## TEXT PASSAGE
%%

The monarchs of the Kingdom of France and its predecessors (and successor monarchies) ruled from the establishment of the Kingdom of the Franks in 486 until the fall of the Second French Empire in 1870, with several interruptions.

Sometimes included as "Kings of France"[1] are the kings of the Franks of the Merovingian dynasty, which ruled from 486 until 751,[2] and of the Carolingians, who ruled until 987 (with some interruptions).

The Capetian dynasty, the male-line descendants of Hugh Capet, included the first rulers to adopt the title of "King of France" for the first time with Philip II (r. 11801223). The Capetians ruled continuously from 987 to 1792 and again from 1814 to 1848. The branches of the dynasty which ruled after 1328, however, are generally given the specific branch names of Valois (until 1589) and Bourbon (until 1848).

During the brief period when the French Constitution of 1791 was in effect (1791–92) and after the July Revolution in 1830, the style of "King of the French" was used instead of "King of France (and Navarre)". It was a constitutional innovation known as popular monarchy, which linked the monarch's title to the French people rather than to the possession of the territory of France.[3]

With the House of Bonaparte, "Emperors of the French" ruled in 19th-century France between 1804 and 1814, again in 1815, and between 1852 and 1870.

%%

## STATED TASK A
Reproduce the passage on French monarchs from "Sometimes included as" up to and including "Bourbon (until 1848).".
## STATED TASK B
According to the passage on French monarchs, what style replaced "King of France (and Navarre)" after the July Revolution in 1830?

## ITEMS
%%

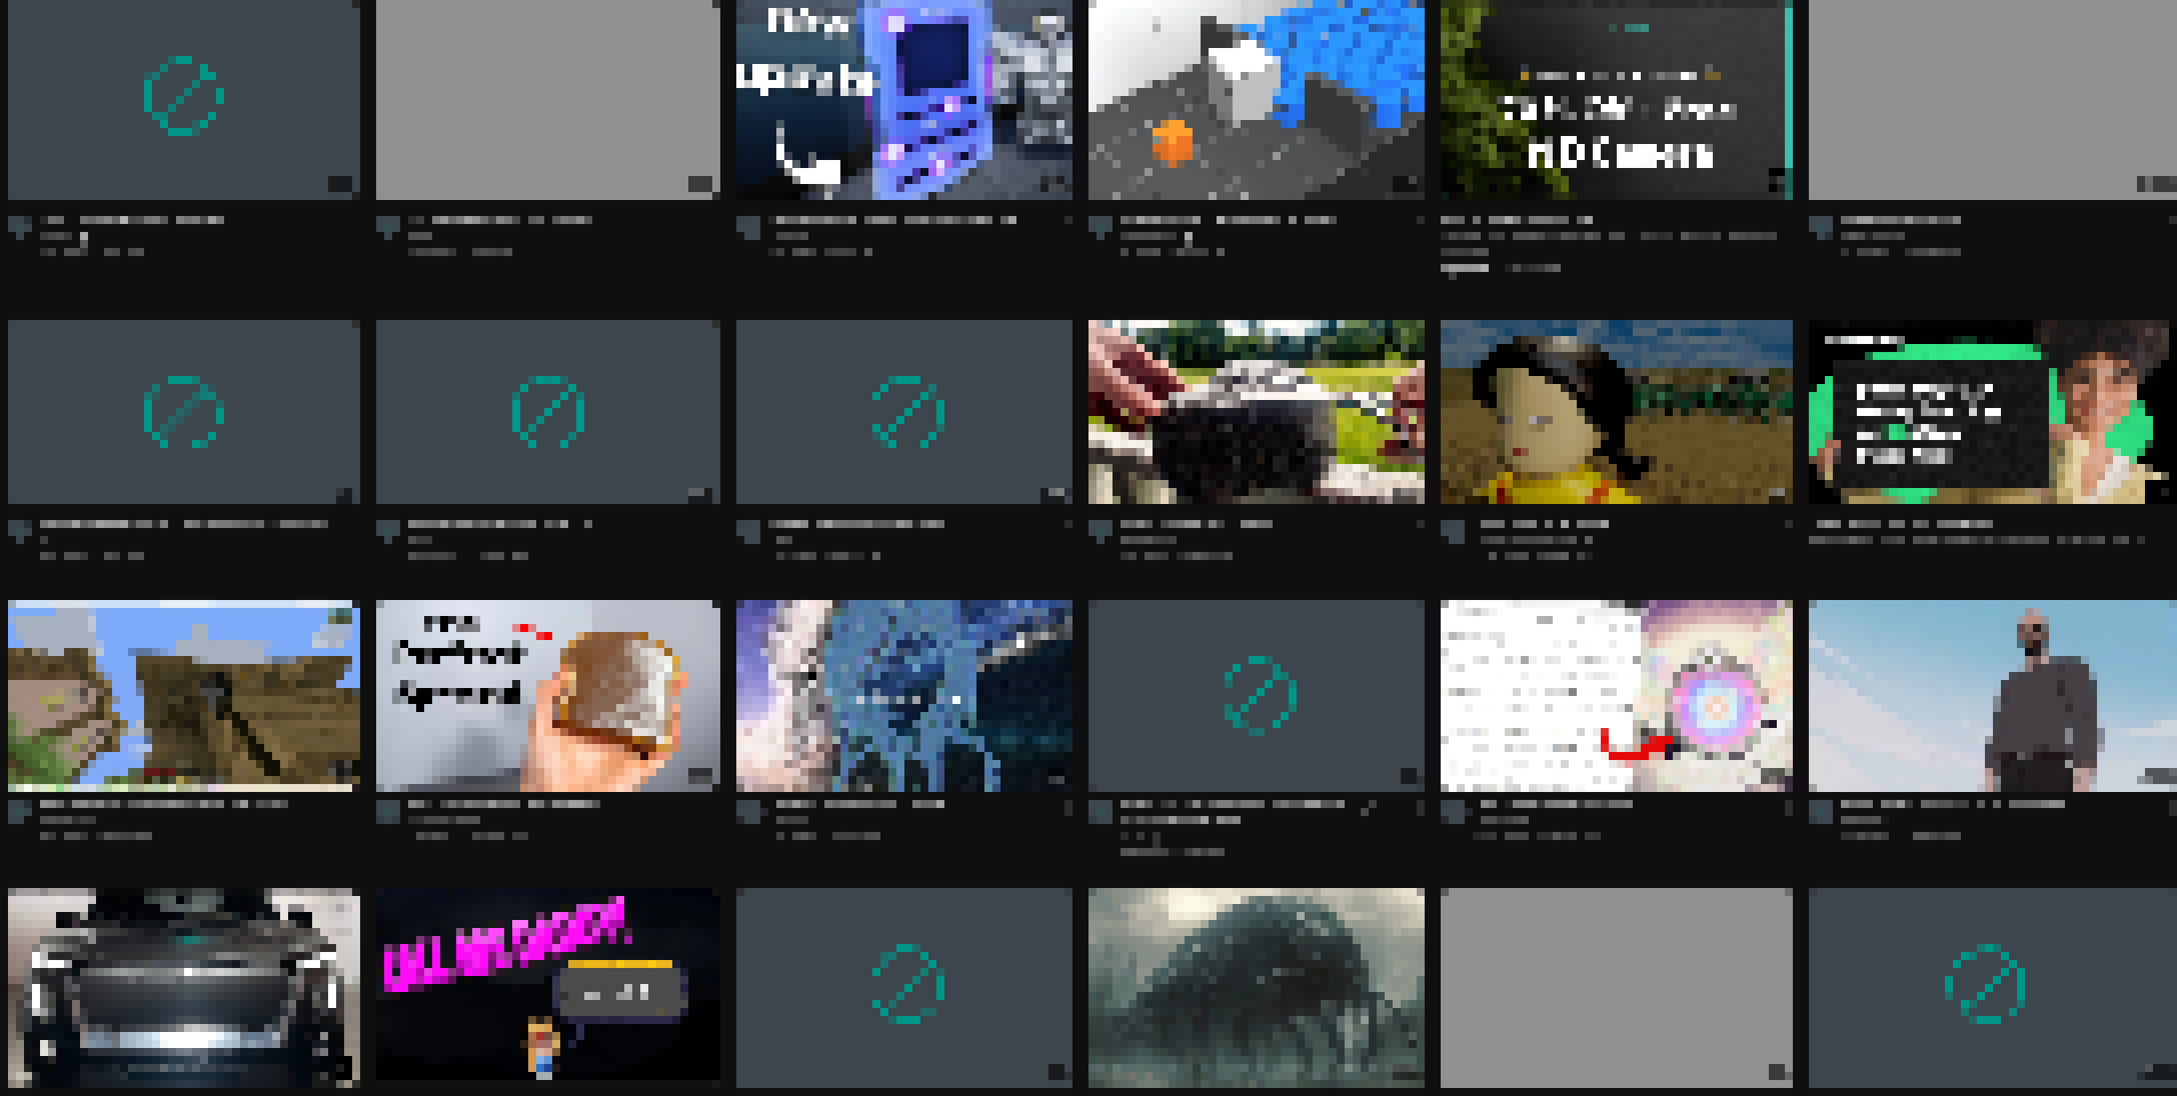
Task: Open the more-options menu for the purple console video
Action: pos(1067,221)
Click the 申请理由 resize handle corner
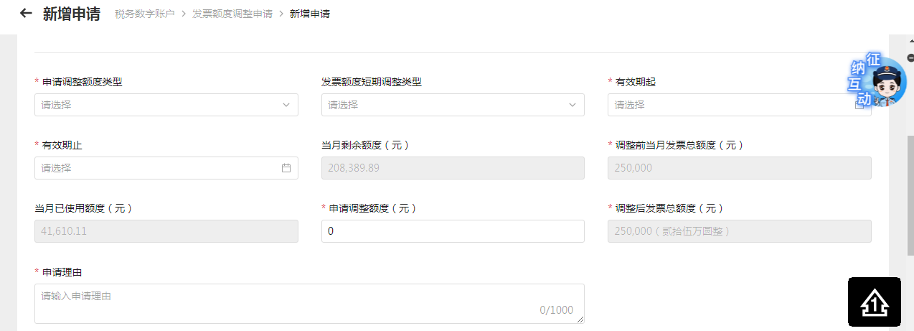 580,320
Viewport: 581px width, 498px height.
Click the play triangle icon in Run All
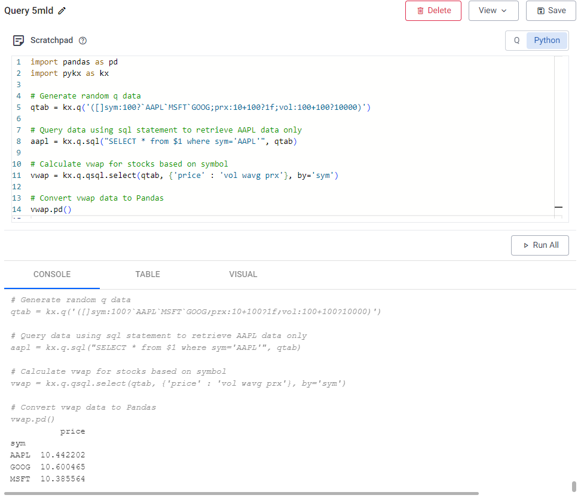coord(526,245)
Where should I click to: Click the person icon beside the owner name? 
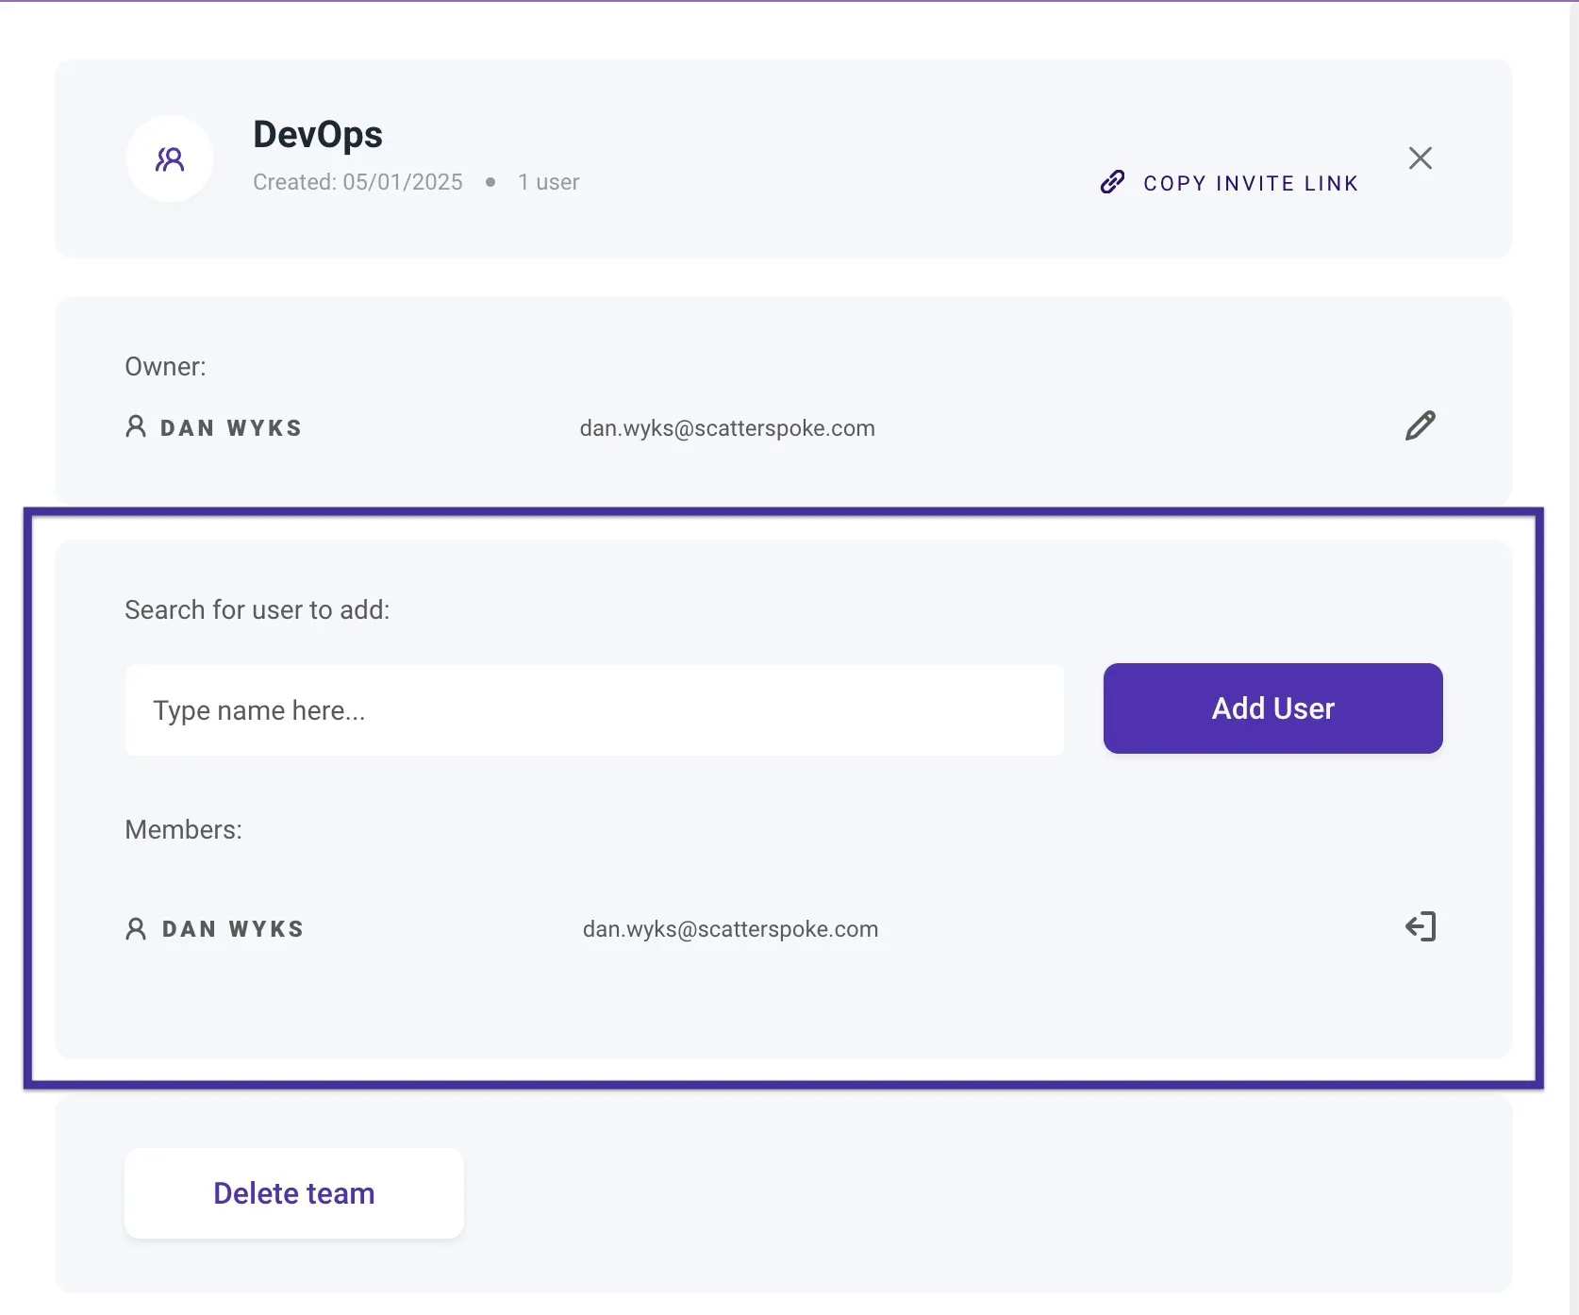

%%

## FULL RESPONSE A
Sometimes included as "Kings of France"[1] are the kings of the Franks of the Merovingian dynasty, which ruled from 486 until 751,[2] and of the Carolingians, who ruled until 987 (with some interruptions).

The Capetian dynasty, the male-line descendants of Hugh Capet, included the first rulers to adopt the title of "King of France" for the first time with Philip II (r. 11801223). The Capetians ruled continuously from 987 to 1792 and again from 1814 to 1848. The branches of the dynasty which ruled after 1328, however, are generally given the specific branch names of Valois (until 1589) and Bourbon (until 1848).

## FULL RESPONSE B
"King of the French"